The “naive” version of this exercise which asks you to count number of occurrences using an array, is a prerequisite for this exercise, so go solve that one first, if you haven't already.

We discussed hash functions and I showed you a good enough hash function to map strings to numbers:

unsigned int hash(char *s) {
	unsigned int result = 0;
	for ( ; *s; ++s) {
		result = result * 37 + *s;
	}
	return result % N;
}

The idea of the solution which is much faster than the naive one is simple: for each word, we calculate the hash code and save this word in the corresponding element of an array of size N. Then, finding a word is as fast as calculating the hash function: the code will point to the right place immediately.

There is just one problem: collisions. Different words might produce the same hash codes, because there are only N different hash codes available, and chances are high that two or more words will result in the same code. How do we solve this?

Linear probing

The simplest solution of this problem is so straightforward that it feels like magic. If we see a collision, we keep moving forward (resetting to 0 if we reached N–1) until we either find the word we are looking for, or an unused place.

Of course, this can only work if you have enough empty elements in your array, otherwise you will have an infinite loop finding for a place where to put your word. But if your array–we call it hash table–is big enough, more than the number of different words, we'll be fine! And if the hash table is at least twice as large as the number of different words, the search will be so effective that we'll rarely jump more than one word to the right.

Example

Let me show how the linear probing works on a simple example. Let's assume we have 10 cells (N = 10) and ten words, and their hash values, as returned by the hash function defined above, are given in the table.

word     | hash code
---------+----------
    this |         4
      is |         0
      my |         4
sequence |         5
      of |         9
   words |         3
     for |         9
 testing |         2
    hash |         4
   table |         6

Let's imagine that the words are coming in this exact order: "this", "is", "my", "sequence", "of", "words", "for", "testing", "hash", "table"`. This is our initial table, it is empty:

# value
0
1
2
3
4
5
6
7
8
9

Now, use the buttons to put words into the table, one by one, and see how they are placed according to their hash codes.

Next word:
Its hash code:

Notice how the words spread out, but as the table gets filled, it takes more and more time to find an empty cell for the word. That's why we really want to keep the table not more than 50% full.

How do we look for the word with linear probing? We first assign code = hash(word) and then check if the array element at the index code is empty. If it is, this means that the word does not exist in the table yet, and if we want to store it, we'll store it at this element. But if that element is not empty, we increment the code in a circular fashion: code = (code + 1) % N, and repeat the check for the next element, until we either find an empty element, or our word.

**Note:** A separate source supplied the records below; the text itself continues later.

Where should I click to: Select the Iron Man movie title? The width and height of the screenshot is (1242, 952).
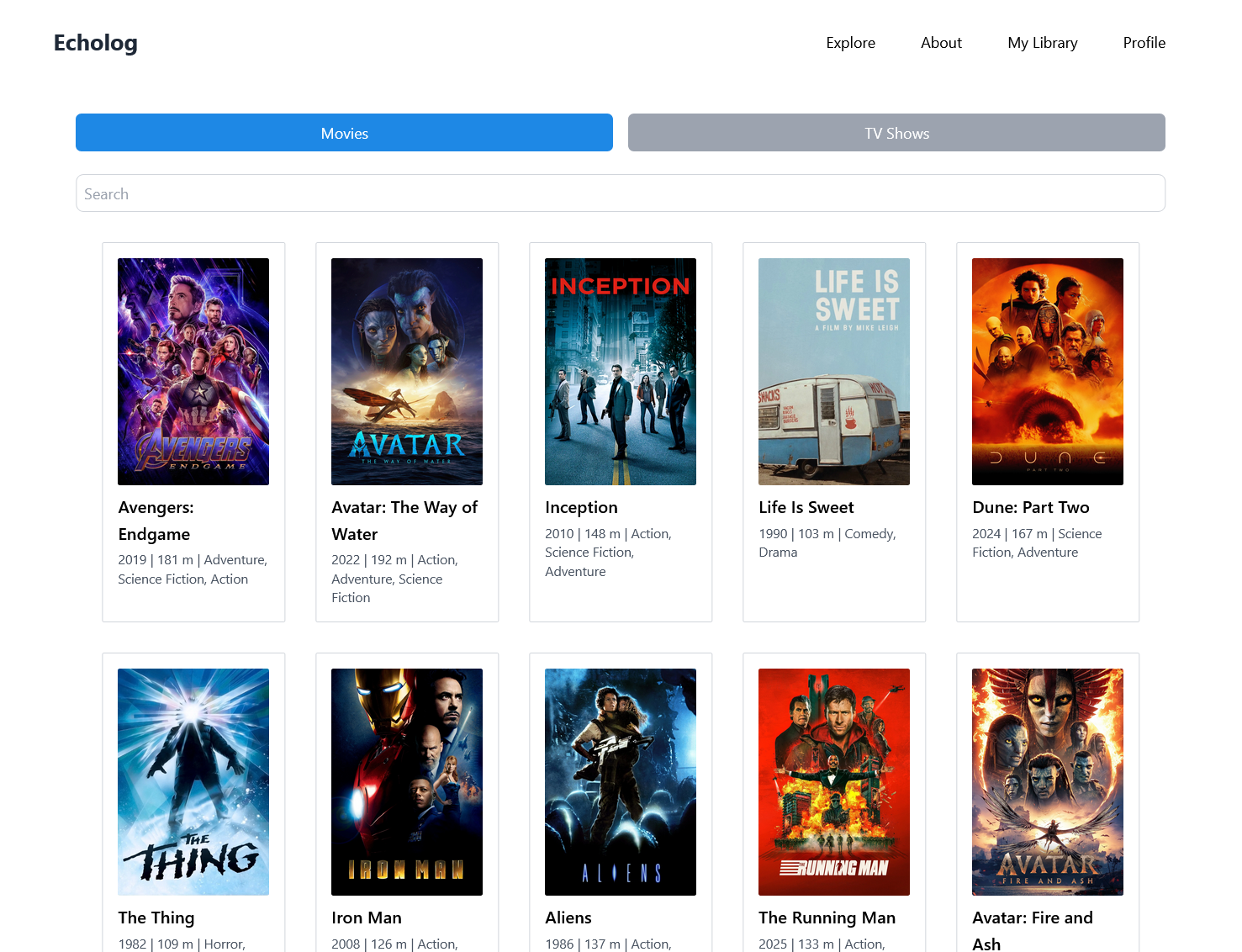[367, 918]
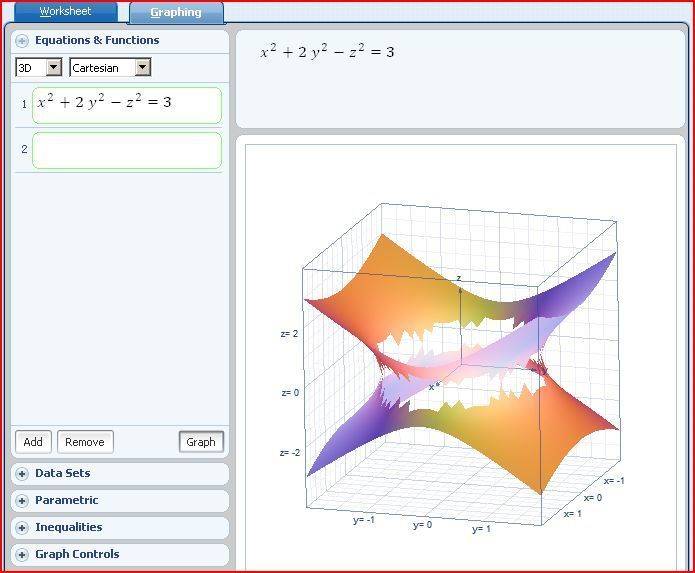
Task: Click the y= 0 axis tick label
Action: pos(421,524)
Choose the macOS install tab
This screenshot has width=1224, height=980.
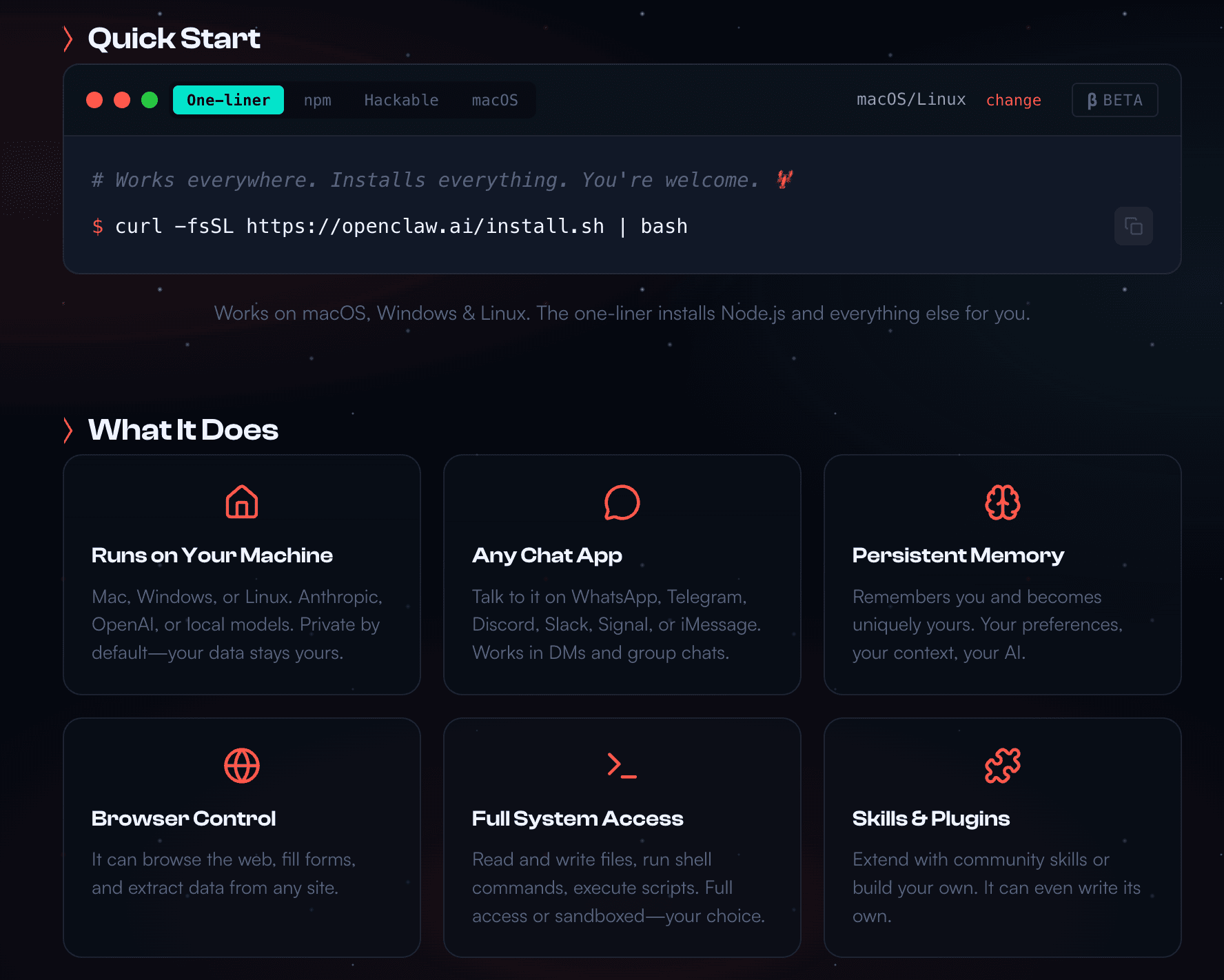point(494,101)

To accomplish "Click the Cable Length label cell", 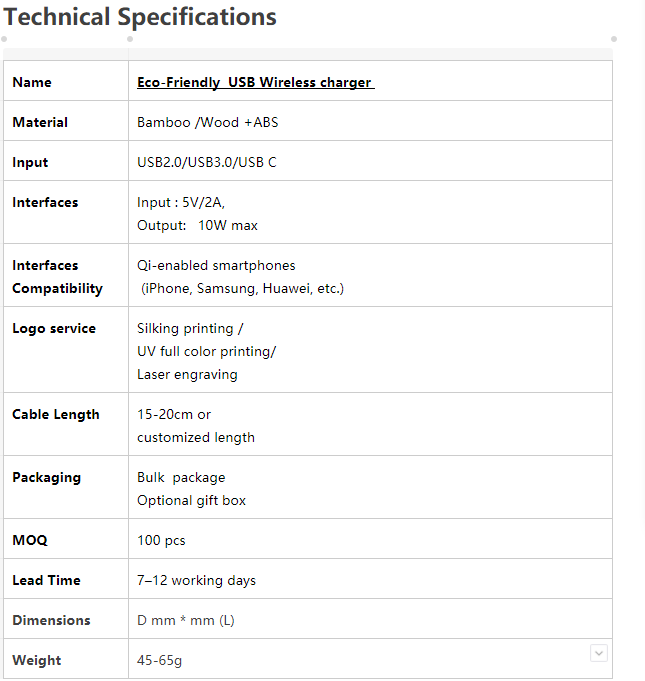I will coord(56,414).
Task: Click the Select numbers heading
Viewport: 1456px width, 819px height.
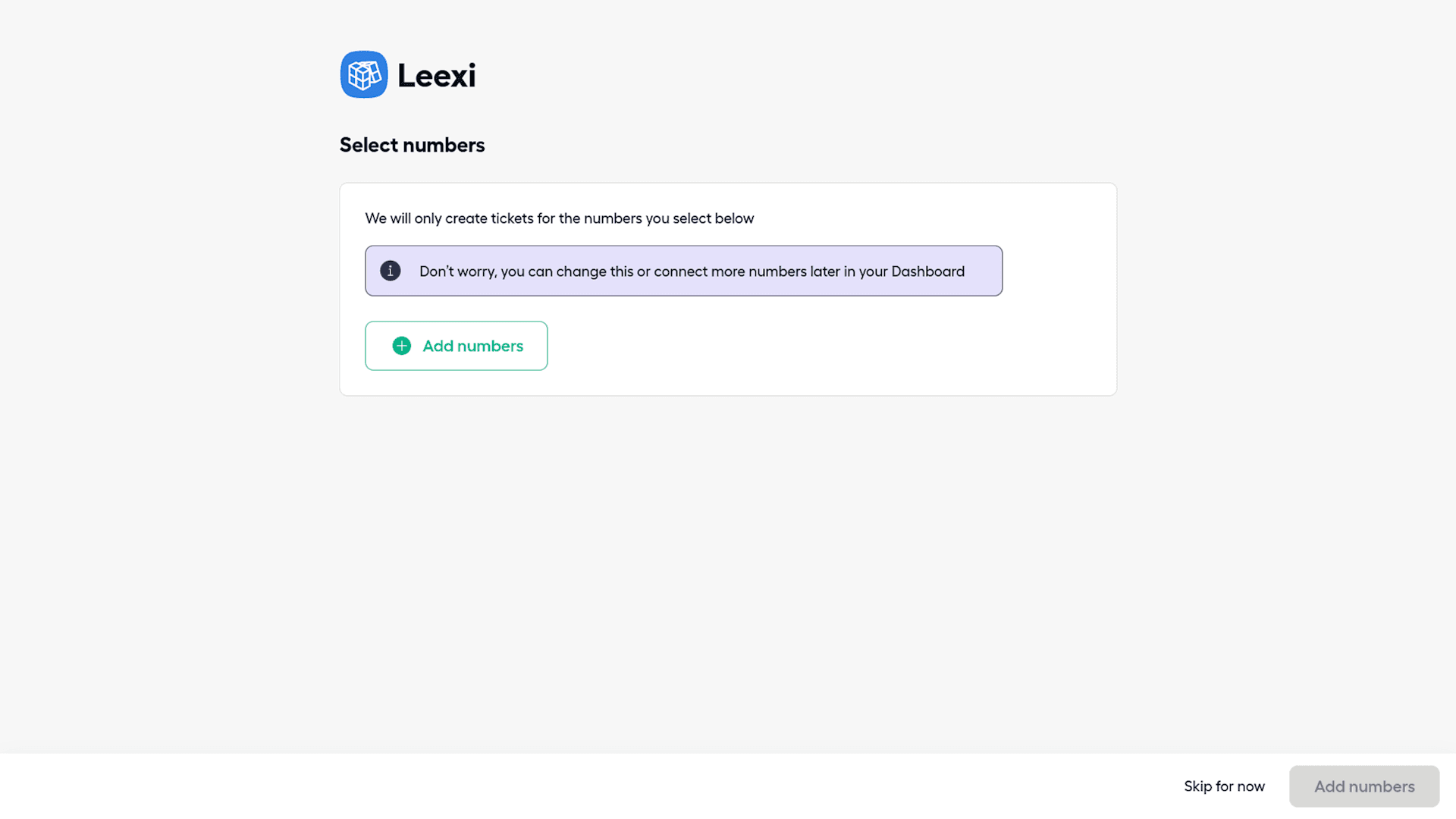Action: click(x=412, y=145)
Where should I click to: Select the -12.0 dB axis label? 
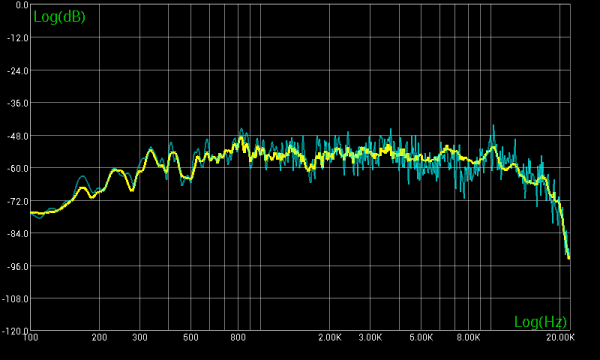coord(18,38)
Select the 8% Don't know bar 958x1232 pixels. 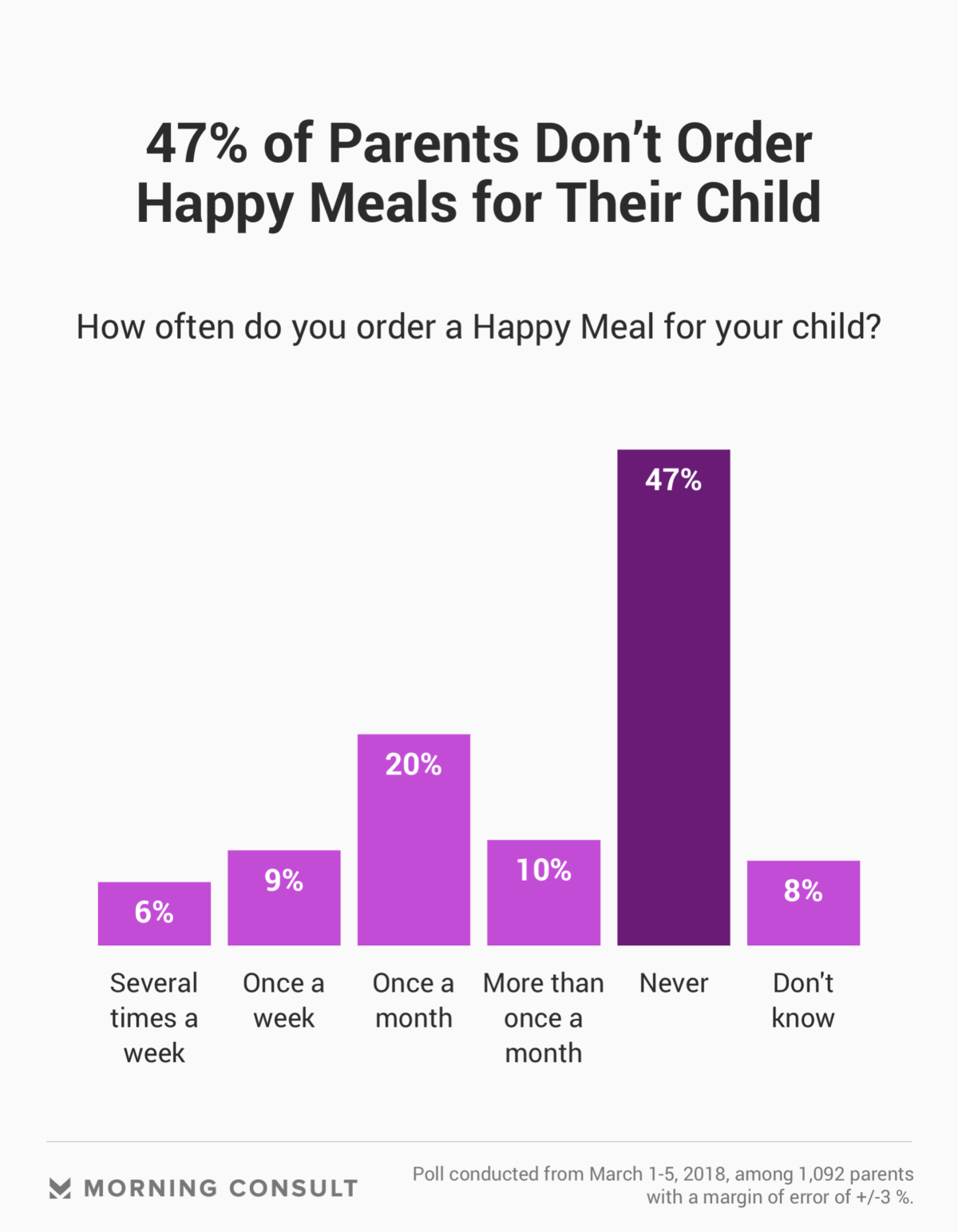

Now, let's redo the number of occurrences exercise, but using a hash table instead of searching the words in array. You will need two arrays; there will be at most 1000 words in this exercise and we want our hash table to be only 50% full, so we'll do

#define N 2000

char* words[N] = { NULL };
int counts[N] = { 0 };

Then, use the hash function defined above, and find the place in the table for each word, using strcmp to see if the given array element contains your word or not, and move to the next element if not. When you are finished, iterate over all elements of the array, and if any element is not NULL, print the word and its count.

#include <stdio.h>
#include <stdlib.h>
#include <string.h>

int main() {
  /* Your code here! */
}

Complexity

If we have N words, each of M characters, then the code, for each word, will calculate the value of the hash function for this word (which takes O(M)), and put the word into the array. There might be collisions, but if we always keep the hash table not more than half full, the complexity of the hash search is very close to the constant, which makes the whole complexity O(MN)–quite an improvement from the quadratic O(N²M) that we got for the naive solution!